• Work to be completed
Return exactly the span of lines in the following data that opens with the line containing "Studentfaciliteiten (377, 2096)" and closes with the line containing "Bekijk hier alvast het programmaboekje". Include nothing else.
─── Provided records
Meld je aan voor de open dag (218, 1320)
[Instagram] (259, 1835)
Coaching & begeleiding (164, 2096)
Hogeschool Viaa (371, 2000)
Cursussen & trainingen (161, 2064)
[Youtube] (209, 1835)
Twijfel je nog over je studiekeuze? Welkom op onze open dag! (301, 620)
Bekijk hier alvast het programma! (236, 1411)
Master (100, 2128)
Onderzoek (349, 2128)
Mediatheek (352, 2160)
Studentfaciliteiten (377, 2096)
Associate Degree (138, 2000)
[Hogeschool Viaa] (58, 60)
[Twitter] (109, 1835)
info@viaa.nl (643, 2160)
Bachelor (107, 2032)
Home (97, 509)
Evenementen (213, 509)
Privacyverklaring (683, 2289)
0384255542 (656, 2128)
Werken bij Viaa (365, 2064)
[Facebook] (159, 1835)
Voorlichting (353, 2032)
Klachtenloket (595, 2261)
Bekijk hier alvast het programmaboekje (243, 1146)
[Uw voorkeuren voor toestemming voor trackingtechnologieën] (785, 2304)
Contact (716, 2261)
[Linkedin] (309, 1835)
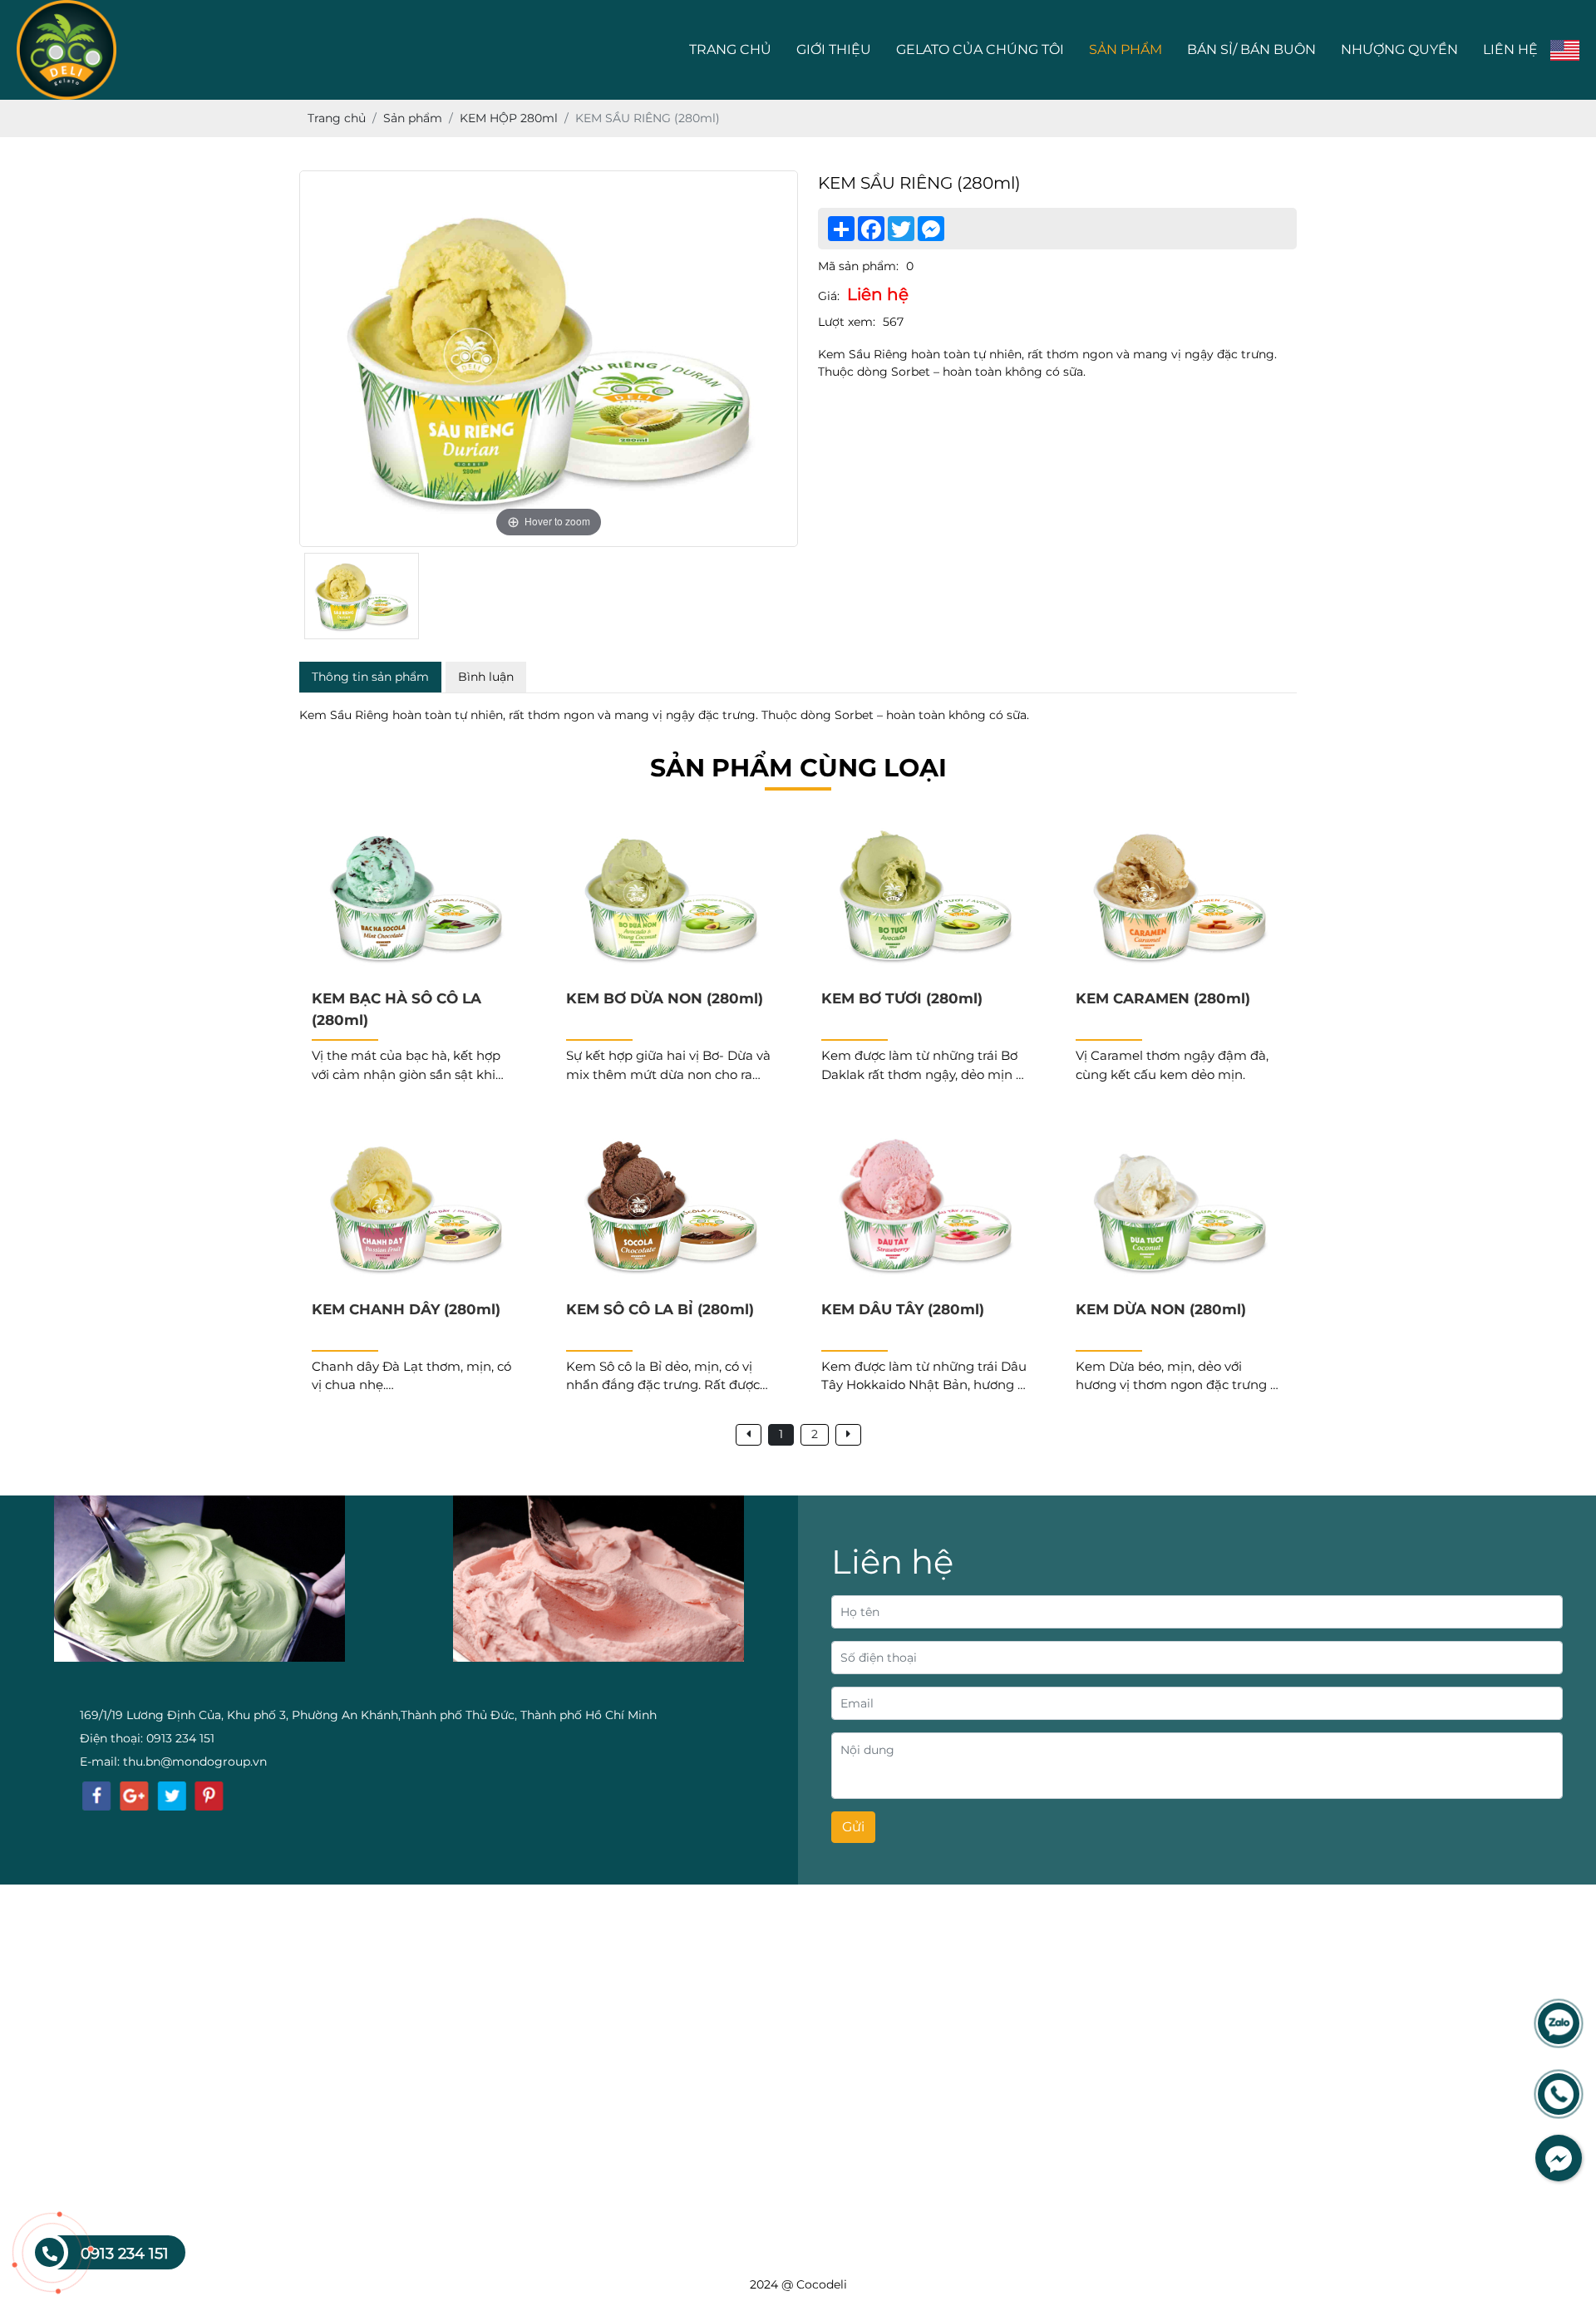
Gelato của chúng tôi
──────
• The completed task
Studentfaciliteiten (377, 2096)
Associate Degree (138, 2000)
[Hogeschool Viaa] (58, 60)
[Twitter] (109, 1835)
info@viaa.nl (643, 2160)
Bachelor (107, 2032)
Home (97, 509)
Evenementen (213, 509)
Privacyverklaring (683, 2289)
0384255542 (656, 2128)
Werken bij Viaa (365, 2064)
[Facebook] (159, 1835)
Voorlichting (353, 2032)
Klachtenloket (595, 2261)
Bekijk hier alvast het programmaboekje (243, 1146)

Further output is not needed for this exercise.